Complex Number

A complex number is a number that can be expressed in the form a + bi, where a and b are real numbers, and i is a solution of the equation x^2 = -1. Because no real number satisfies this equation, i is called an imaginary number. For the complex number a + bi, a is called the real part, and b is called the imaginary part. The set of complex numbers is denoted by \(\mathbb{C}\).

Conjugate & Norm

The norm of a complex number is defined as the square of the self with conjugated self. The conjugate of a complex number is the same as the original number, but the sign of the imaginary part is flipped.

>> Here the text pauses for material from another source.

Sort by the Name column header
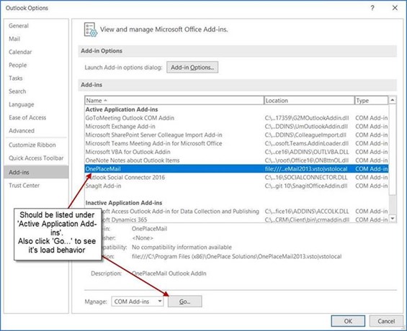 tap(174, 100)
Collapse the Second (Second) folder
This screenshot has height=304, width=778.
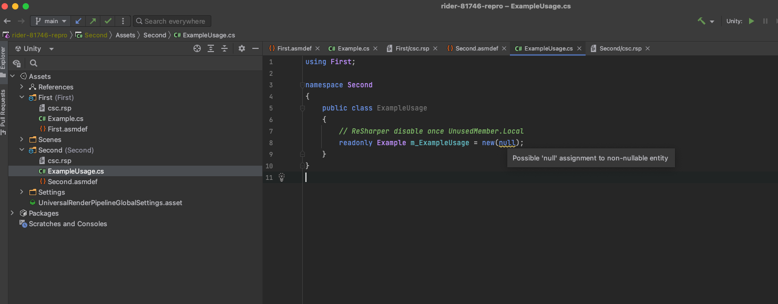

\[\begin{align} z &= a + bi, \quad a, b \in \mathbb{R} \quad z \in \mathbb{C}, i^2 = -1 \\ \bar{z} &= a - bi \quad \text{conjugate} \\ |z| &= \sqrt{a^2 + b^2} = \sqrt{z \bar{z}} \quad \text{norm} \end{align}\]

Addition, Subtraction

Addition and subtraction of complex numbers are defined as follows:

\[\begin{align} z_1 &= a_1 + b_1 i, \quad z_2 = a_2 + b_2 i \\ z_1 + z_2 &= (a_1 + a_2) + (b_1 + b_2) i \\ z_1 - z_2 &= (a_1 - a_2) + (b_1 - b_2) i \end{align}\]

Multiplication

Multiplication of complex numbers is defined as follows:

\[\begin{align} z_1 &= a_1 + b_1 i, \quad z_2 = a_2 + b_2 i \\ z_1 z_2 &= (a_1 a_2 - b_1 b_2) + (a_1 b_2 + a_2 b_1) i \\ &= \begin{bmatrix} a_1 a_2 - b_1 b_2 \\ a_1 b_2 + a_2 b_1 \end{bmatrix} \\[10pt] &= \begin{bmatrix} a_1 & -b_1 \\ b_1 & a_1 \end{bmatrix} \begin{bmatrix} a_2 \\ b_2 \end{bmatrix} \\[10pt] \end{align}\]

Inverse & Division

Division is defined as multiplication by the inverse of the divisor:

\[\begin{align} z &= a+bi\\ z^{-1} &= \frac{1}{a+bi} \\ &= \frac{a-bi}{(a+bi)(a-bi)} \quad \text{multiply by conjugate} \\ &= \frac{a-bi}{a^2+b^2} \\ &= \frac{a}{a^2+b^2} - \frac{b}{a^2+b^2}i \\ \\ z_1 / z_2 &= z_1 z_2^{-1} \end{align}\]

Complex Number Class

// initializer, 1+2i
ComlexNum<float> z1{1.f, 2.f}; // Re, Im
ComplexNum<float> z2{{1.f, 2.f}};

// type alias
ComplexNumf z3 = z1

// cast to other object (2 x 1)
Vectorf<2> vec21 = z1.cast2Vector();
Matrixf<2,1> mat21 = z1.cast2Matrix();
z1 = vec21.cast2ComplexNum();

// accessor
float re = z1.re();
float im = z1.im();
z1.Re() = re;
z1.Im() = im;

// conjugate
ComplexNumf z1_conj = z1.conjugated();

// norm
float norm = z1.norm();
float normSq = z1.normSquared();
ComplexNumf z1_normed = z1.normalized();

// inverse
ComplexNumf z1_inv = z1.inversed();

// operators
ComplexNumf z3 = z1 + z2;
ComplexNumf z4 = z1 - z2;
ComplexNumf z5 = z1 * z2; // complex number multiplication
ComplexNumf z6 = z1 / z2; // z1 * z2.inversed()

// result type casting
Vectorf<2> vec21 = SquareMatirxf<2>{} * z1; // matrix multiplication

// to multiplication matrix
SquareMatrixf<2> mat2 = z1.toMulMatrix();
// | Re(), -Im() |
// | Im(),  Re() |